# SET EXERCISE
Rewrite everything from the line containing "welcome (716, 122)" down to the end of the records as a JSON list of strings with one string per line. Skip blank lines and omit the pictures.

Records

================

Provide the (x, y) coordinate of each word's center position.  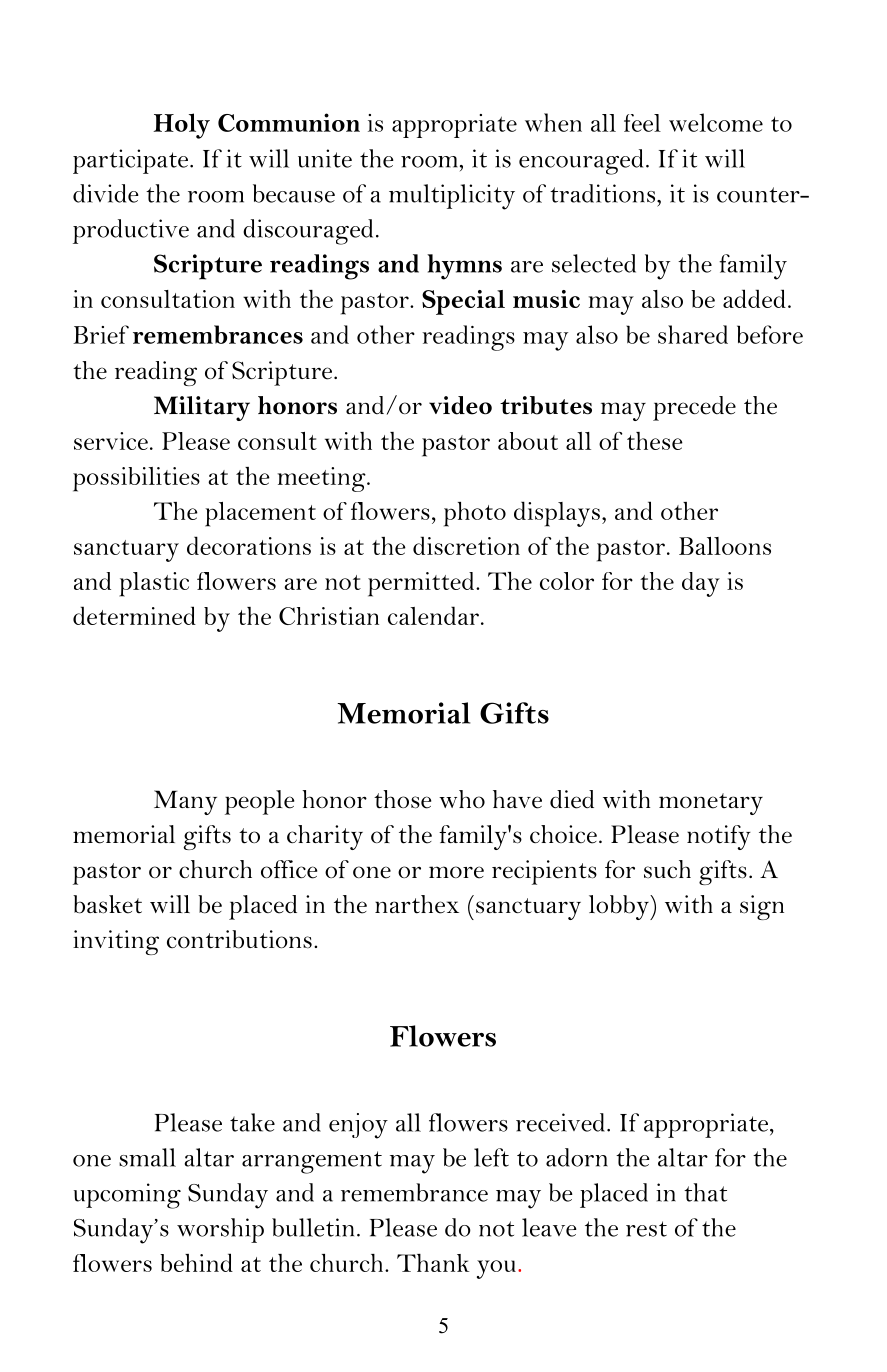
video (460, 405)
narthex (417, 904)
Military (202, 408)
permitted (421, 584)
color (567, 581)
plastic (154, 584)
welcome (716, 122)
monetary (711, 804)
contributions (239, 939)
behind (196, 1262)
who (462, 799)
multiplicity (452, 197)
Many (185, 802)
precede (694, 408)
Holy (181, 126)
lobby (620, 907)
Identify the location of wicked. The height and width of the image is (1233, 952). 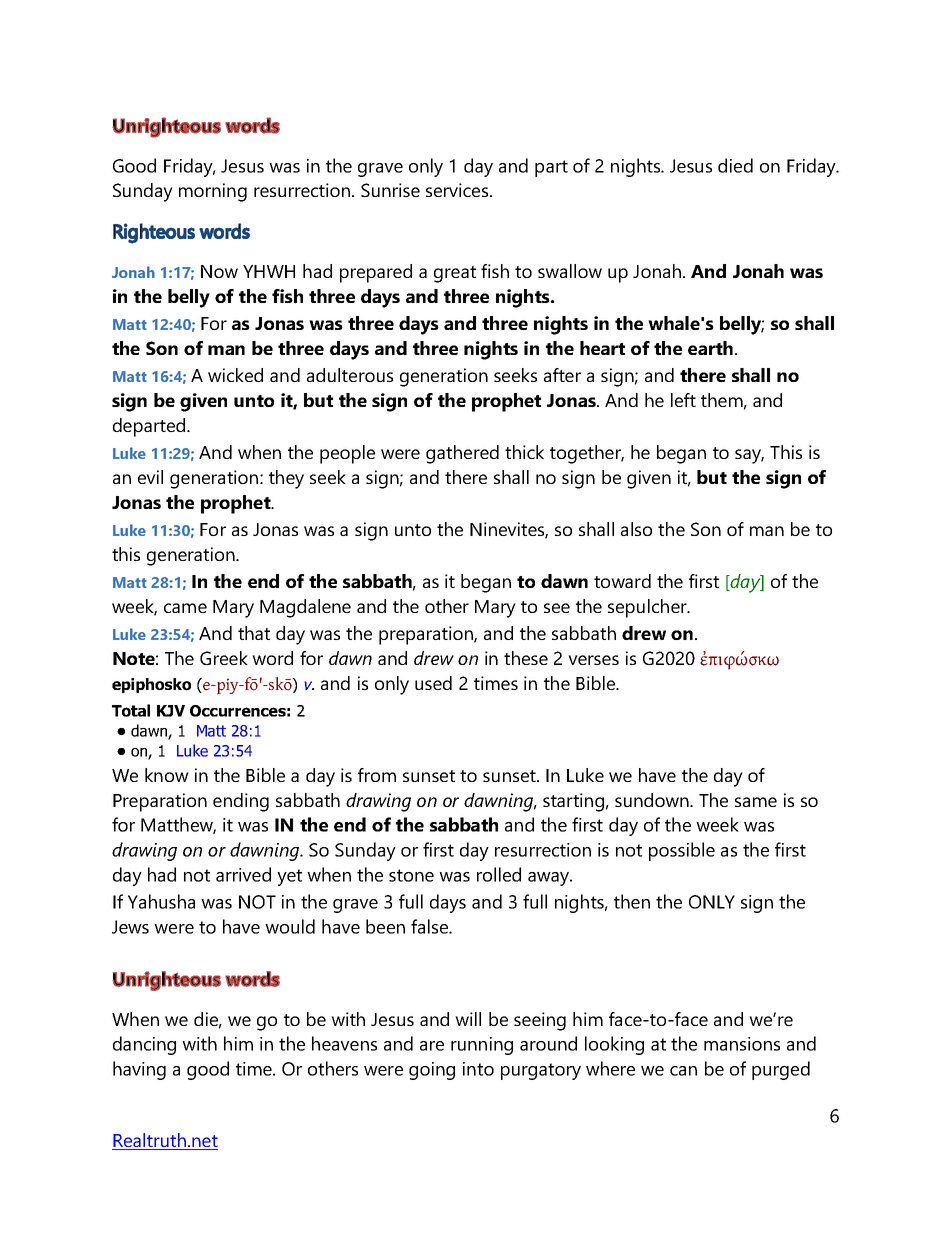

================

# FULL SOLUTION
[
  "welcome (716, 122)",
  "monetary (711, 804)",
  "contributions (239, 939)",
  "behind (196, 1262)",
  "who (462, 799)",
  "multiplicity (452, 197)",
  "Many (185, 802)",
  "precede (694, 408)",
  "Holy (181, 126)",
  "lobby (620, 907)",
  "Identify the location of wicked. The height and width of the image is (1233, 952). "
]